▶ [To be done]: Rewrite the records below with every "screenshot" changed to "screen capture" and nothing else altered. Leave out the pictures.

-- START --

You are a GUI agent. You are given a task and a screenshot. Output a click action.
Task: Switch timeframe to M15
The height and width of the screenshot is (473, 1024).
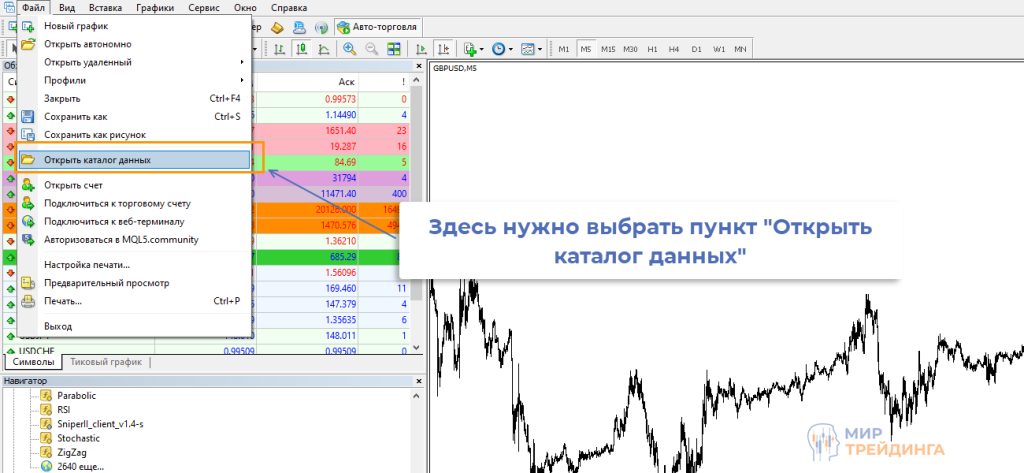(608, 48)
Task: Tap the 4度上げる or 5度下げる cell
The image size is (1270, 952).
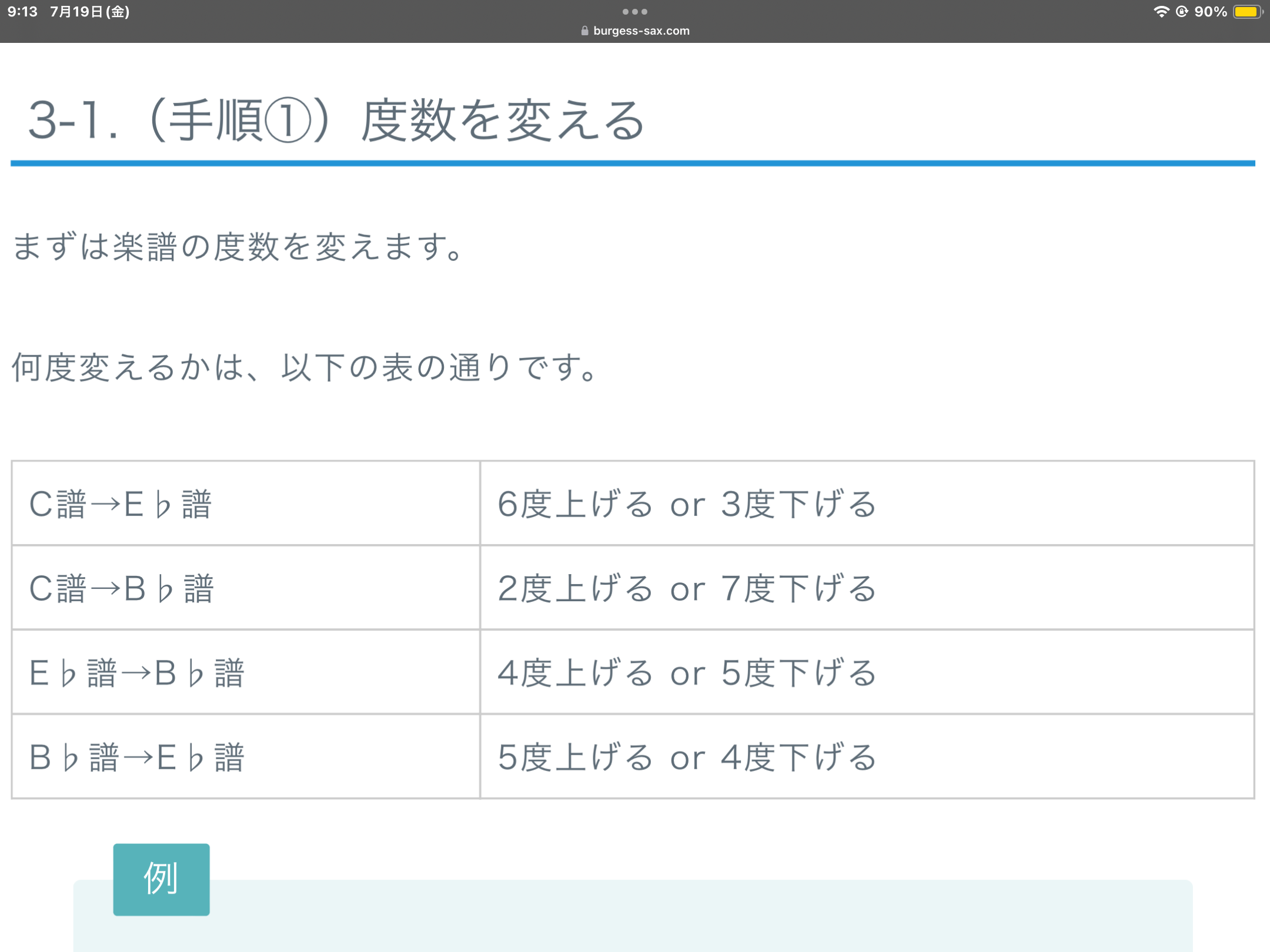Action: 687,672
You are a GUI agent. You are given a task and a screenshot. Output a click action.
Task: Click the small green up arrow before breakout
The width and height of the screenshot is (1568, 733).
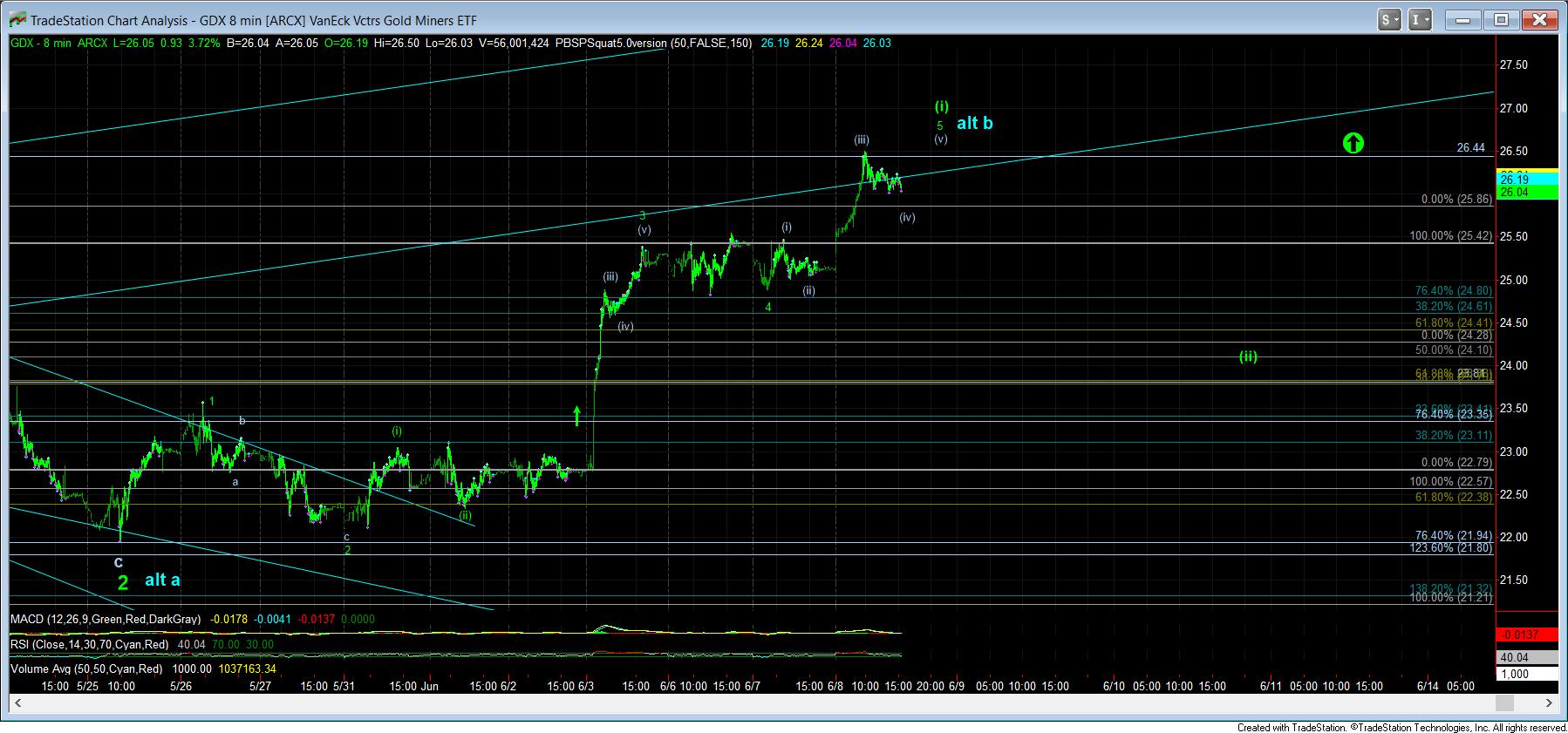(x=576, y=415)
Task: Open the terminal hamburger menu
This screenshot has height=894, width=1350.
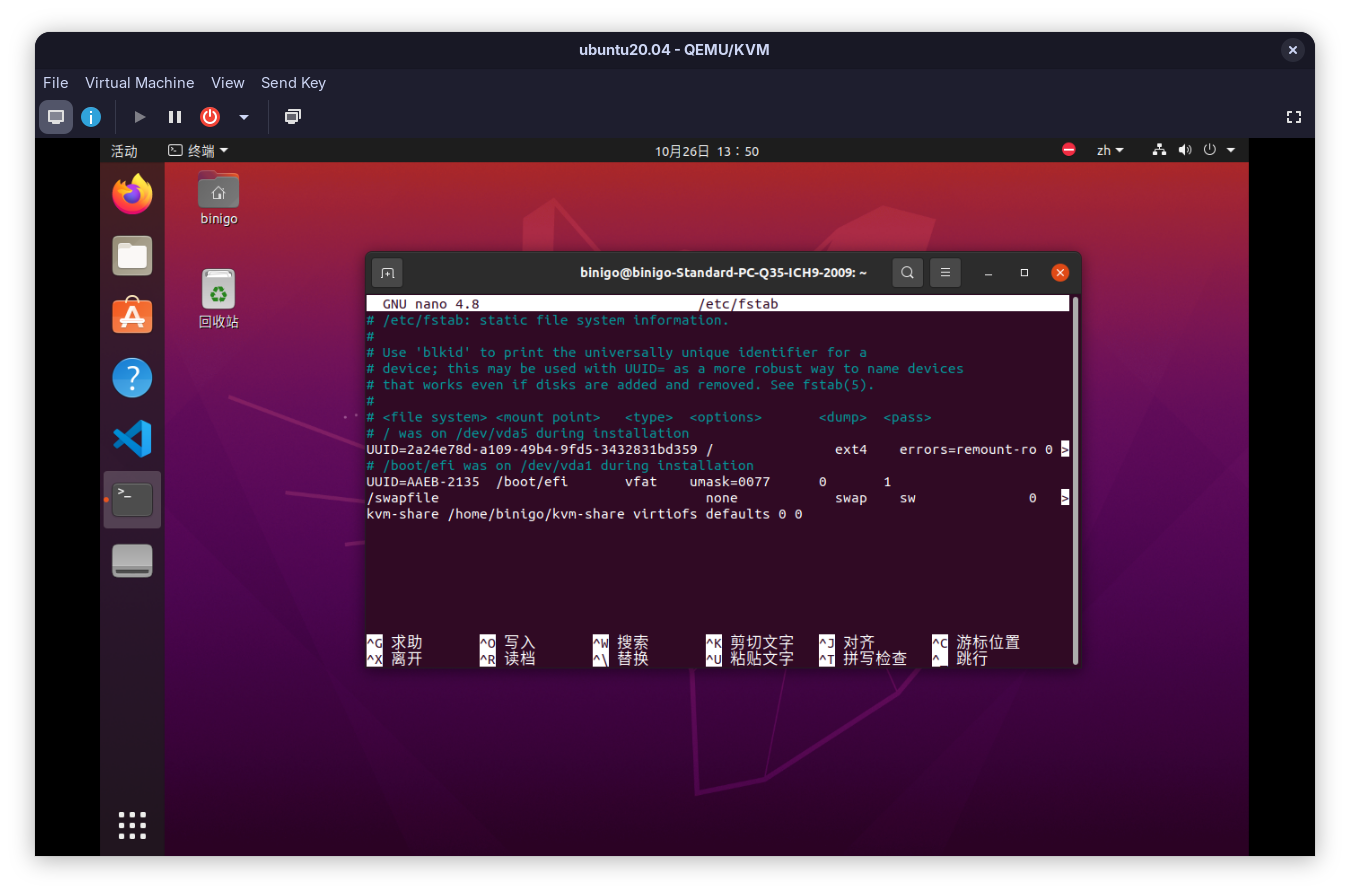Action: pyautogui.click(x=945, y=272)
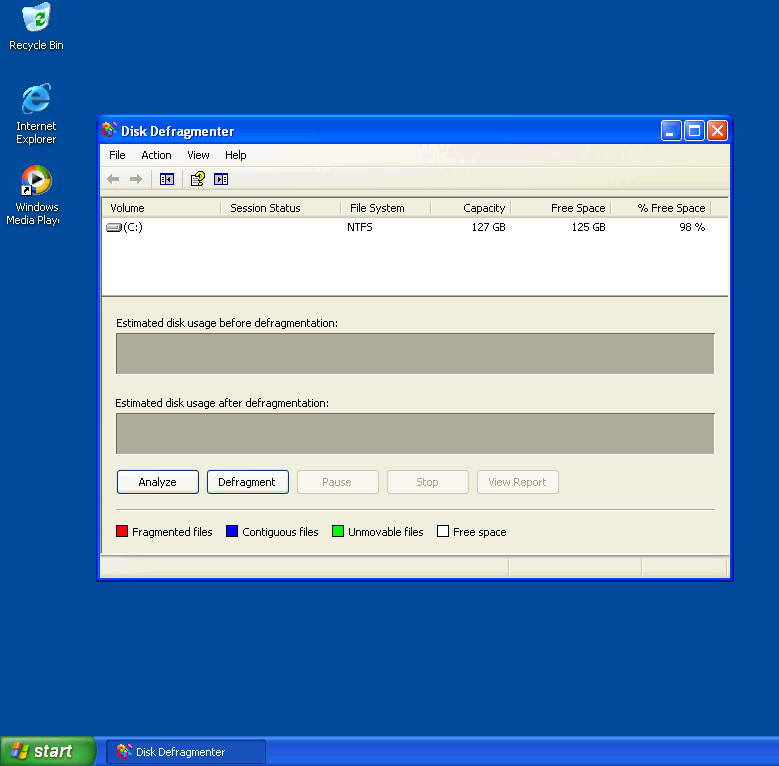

-- END --

▶ [The response]:
You are a GUI agent. You are given a task and a screen capture. Output a click action.
Task: Switch timeframe to M15
The height and width of the screen capture is (473, 1024).
(608, 48)
Task: Tap the 4度上げる or 5度下げる cell
The image size is (1270, 952).
Action: 687,672
You are a GUI agent. You are given a task and a screen capture. Output a click action.
Task: Click the small green up arrow before breakout
The width and height of the screen capture is (1568, 733).
(x=576, y=415)
Task: Open the terminal hamburger menu
This screen capture has height=894, width=1350.
Action: pyautogui.click(x=945, y=272)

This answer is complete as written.